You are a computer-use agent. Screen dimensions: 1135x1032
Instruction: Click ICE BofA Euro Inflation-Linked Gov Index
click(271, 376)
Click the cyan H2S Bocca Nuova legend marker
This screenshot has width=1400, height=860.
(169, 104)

◆ What is needed ◆
Arrange the lines above as a Markdown table with the columns No. and Line, numbering each row and leaving out blank lines.

◆ Output of the task ◆
| No. | Line |
|---|---|
| 1 | You are a computer-use agent. Screen dimensions: 1135x1032 |
| 2 | Instruction: Click ICE BofA Euro Inflation-Linked Gov Index |
| 3 | click(271, 376) |
| 4 | Click the cyan H2S Bocca Nuova legend marker |
| 5 | This screenshot has width=1400, height=860. |
| 6 | (169, 104) |